Would you like to learn how to take screenshots while scraping with JavaScript?
In this article, you'll learn how to do it using seven different tools:
Before going into detail, let's see a comparison between all solutions:
Puppeteer | ZenRows | Playwright | Selenium | HTML2Canvas | Electron | Screenshot API | |
---|---|---|---|---|---|---|---|
Main purpose | Automation testing | Bypassing CAPTCHAs and other anti-bot systems at scale | Automation testing | Automation testing | Mainly for screenshotting a web page within the browser environment | Creating desktop applications with HTML, CSS, and JavaScript | Screenshotting web pages |
Pros | Easy to use and good for screenshotting any part of a web page (including full-page capture) | Bypasses any anti-bot system, easy to use, supports full-page screenshots, works with any programming language | Beginner-friendly, supports many languages, good for full-page screenshots | Cross-platform with support for many languages and browsers | Dedicated to taking screenshots | Rapid execution of screenshot actions | Saves time and effort |
Cons | Limited to JavaScript | Requires an API key | Multiple browser download takes up disk space | WebDriver setup is complex and requires extra steps for full-page screenshots | Operates within a browser context and isn't a web scraping tool | Has a steep learning curve and requires an application instance for screenshots; not a web-scraping tool | Costly |
Ideal use cases | Browser automation, dynamic web scraping, taking screenshots | Avoiding blocks while scraping, scraping dynamic content, grabbing screenshots | Browser automation, dynamic content scraping | Browser automation, web scraping | Taking in-page screenshots | Desktop application | Taking screenshots |
Ease of use | Easy | Easy | Easy | Difficult | Difficult | Difficult | Easy |
Popularity | High | Moderate | Moderate | High | High | High | High |
Below, you'll find a description of each tool and code snippets that will let you test them on the job.

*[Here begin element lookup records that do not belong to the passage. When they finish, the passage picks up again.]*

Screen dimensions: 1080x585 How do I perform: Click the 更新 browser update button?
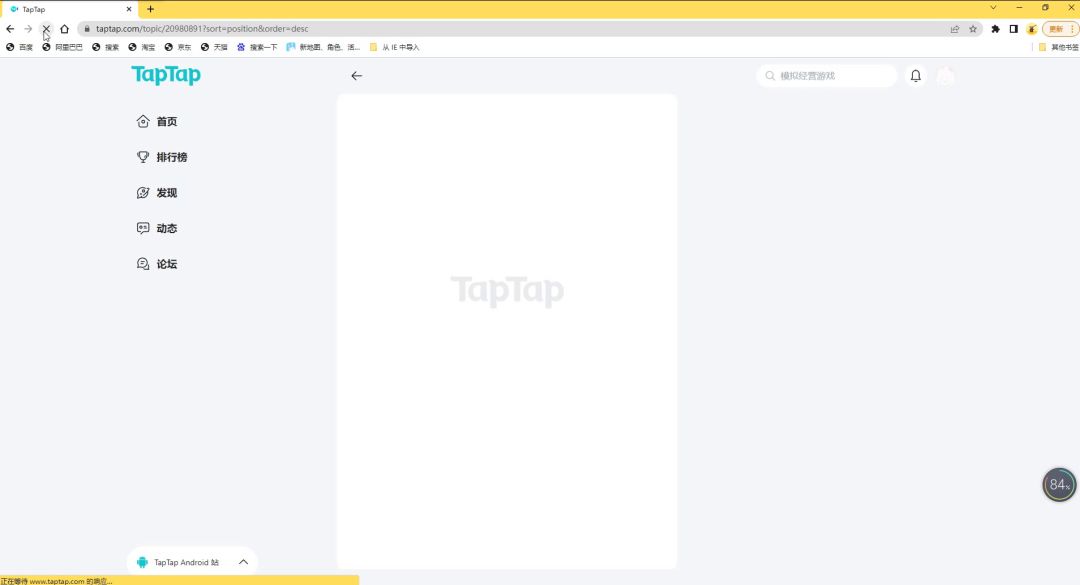1055,29
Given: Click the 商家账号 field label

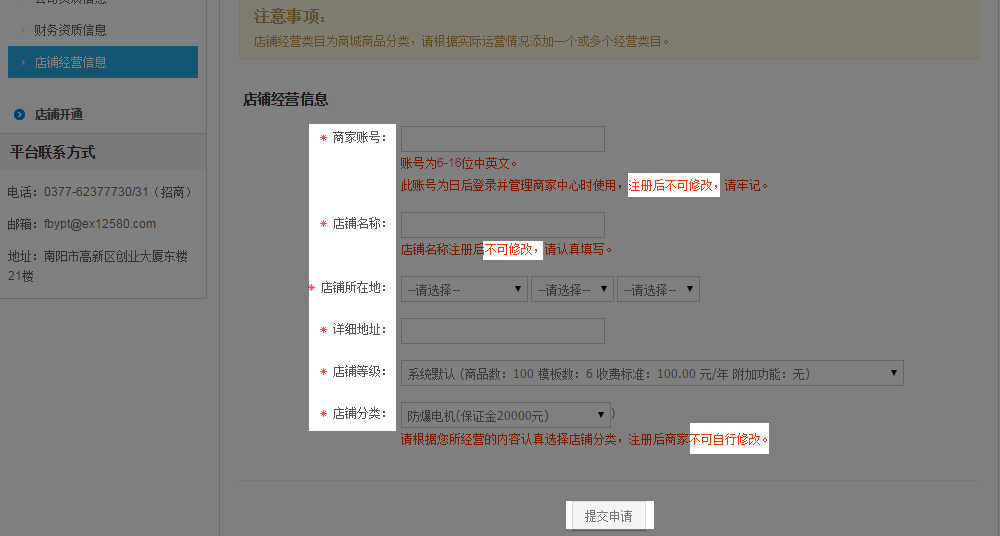Looking at the screenshot, I should pos(359,138).
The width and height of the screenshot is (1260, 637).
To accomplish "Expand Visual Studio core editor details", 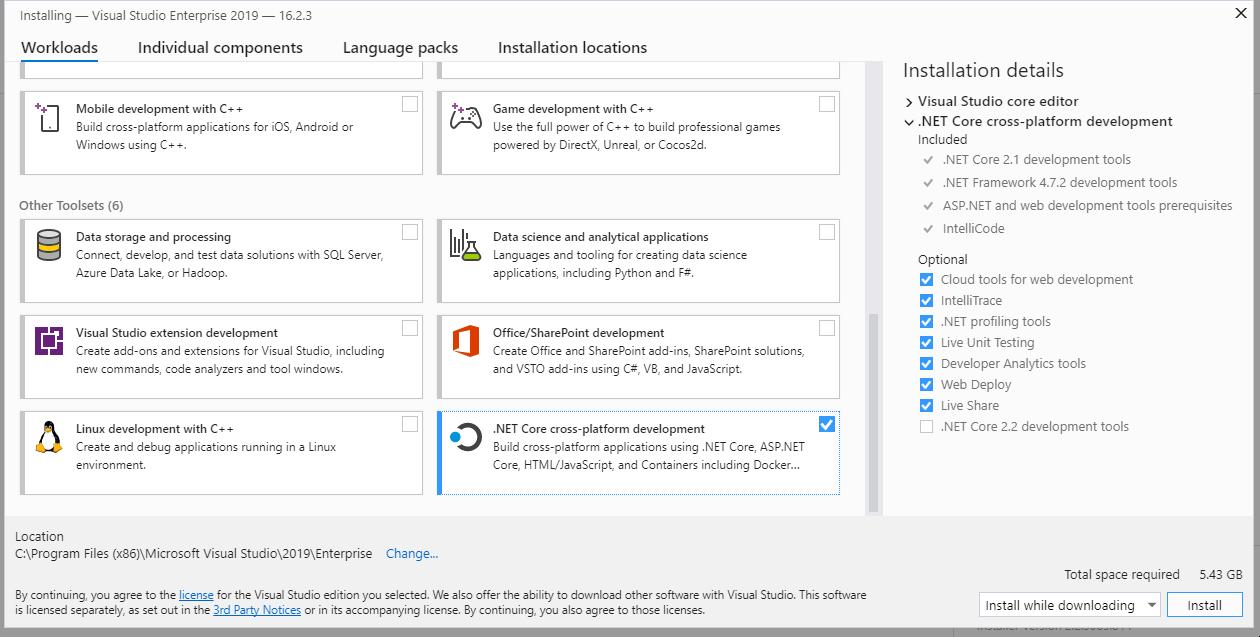I will [909, 102].
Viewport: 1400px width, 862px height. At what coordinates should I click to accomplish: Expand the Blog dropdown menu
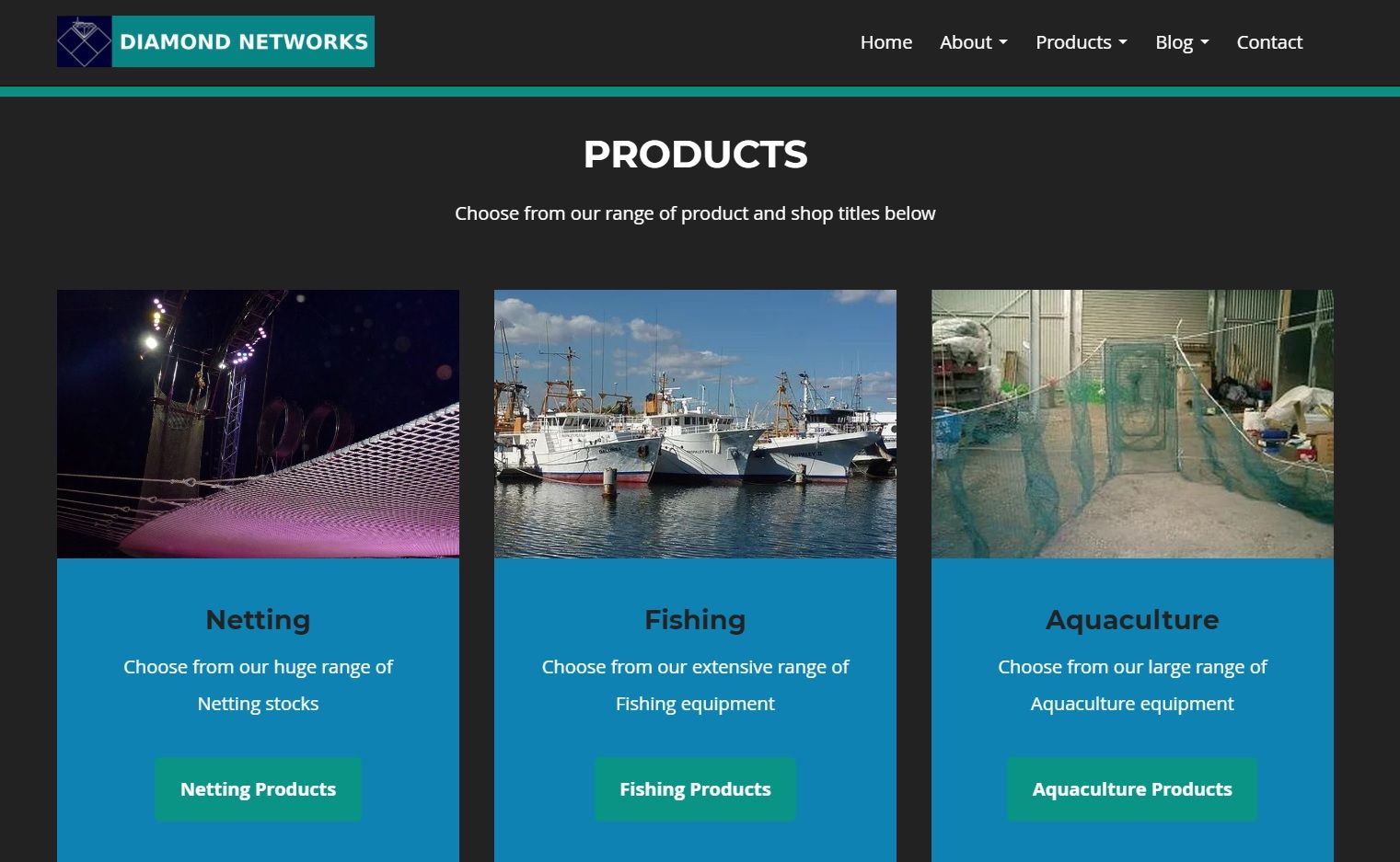pos(1182,42)
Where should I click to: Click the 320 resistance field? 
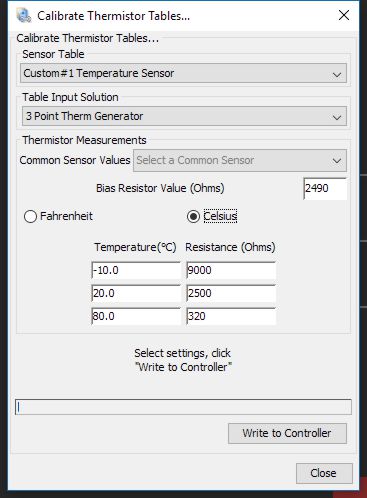click(x=231, y=316)
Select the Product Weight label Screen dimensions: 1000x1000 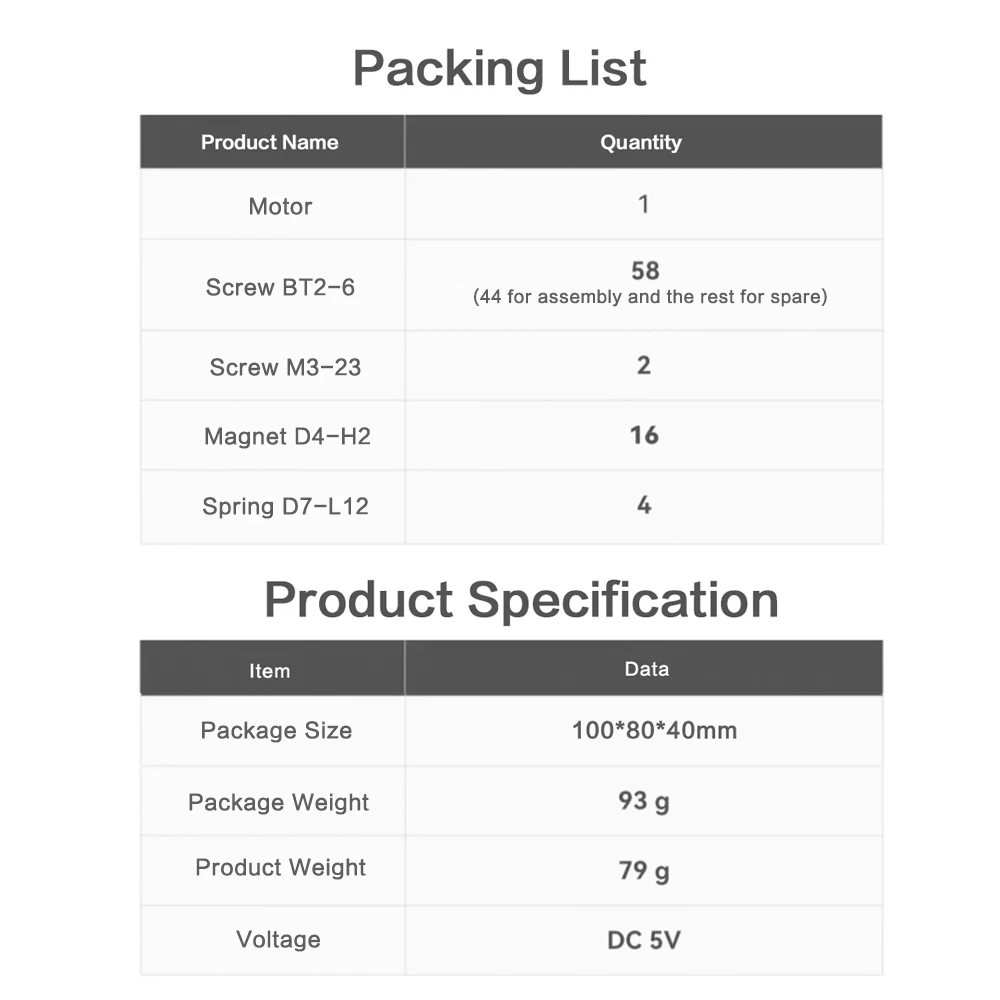click(x=280, y=867)

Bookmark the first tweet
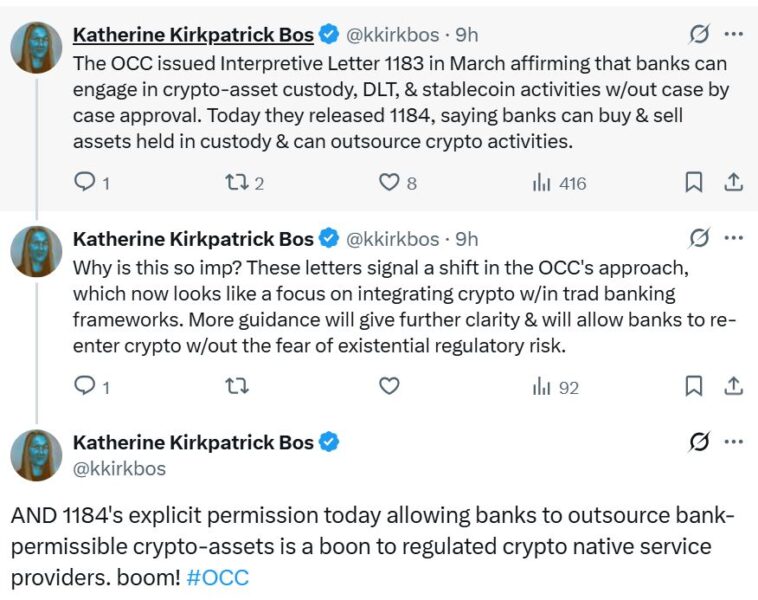[693, 183]

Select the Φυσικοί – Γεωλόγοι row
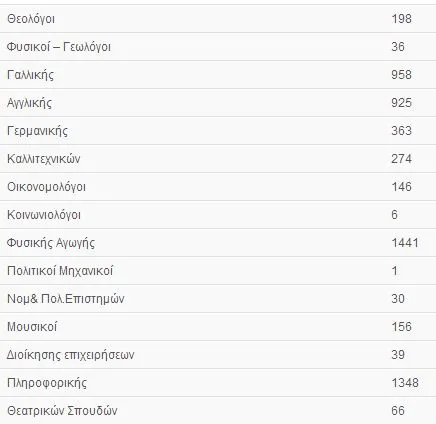218,47
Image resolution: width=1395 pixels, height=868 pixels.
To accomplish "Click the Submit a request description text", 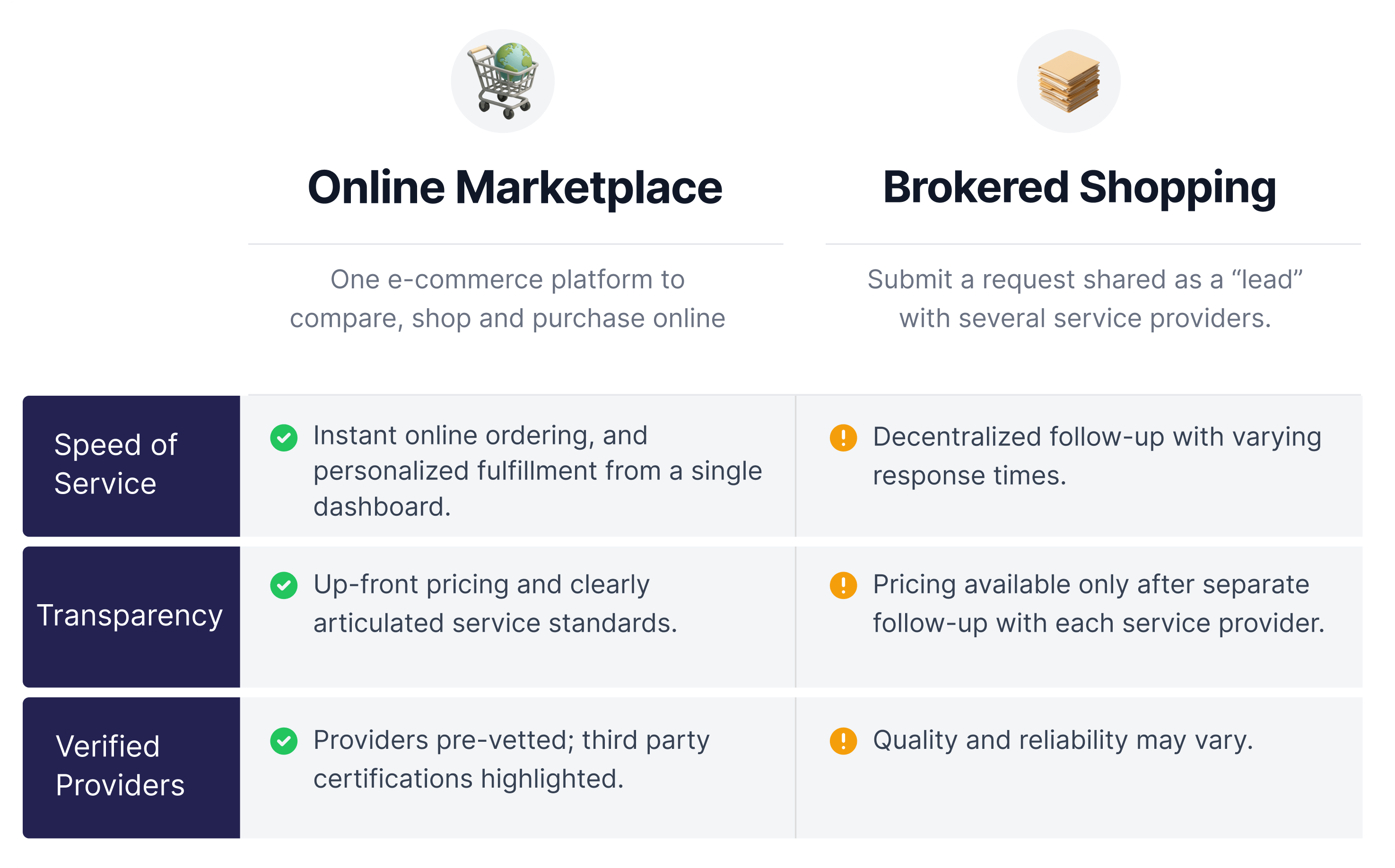I will pos(1085,298).
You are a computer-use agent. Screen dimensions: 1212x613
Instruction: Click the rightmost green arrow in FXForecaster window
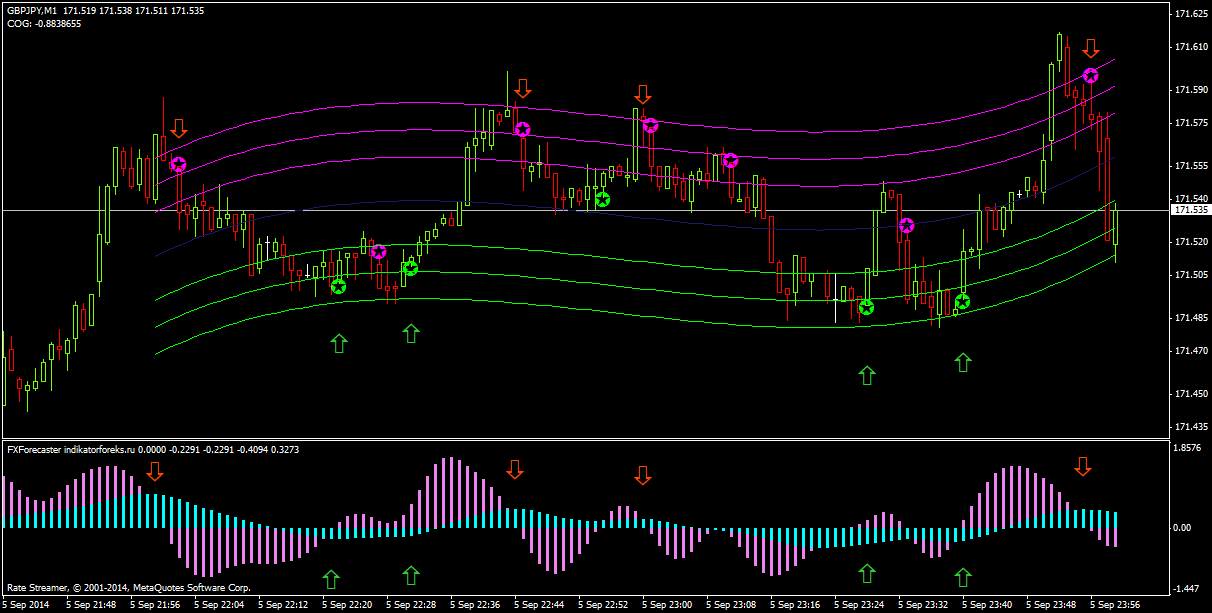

For learning purposes, you'll take screenshots of ScrapingCourse.com.
1. Puppeteer
Puppeteer, a Node.js library that provides a high-level API to control Chrome/Chromium over the DevTools Protocol, is straightforward and beginner-friendly. It lets you screenshot a web page with a single line of code.
Puppeteer lets you take full-page screenshots or capture specific elements and the visible part of the page. Still, Puppeteer's major weakness are its limitation to JavaScript and scarce cross-browser support.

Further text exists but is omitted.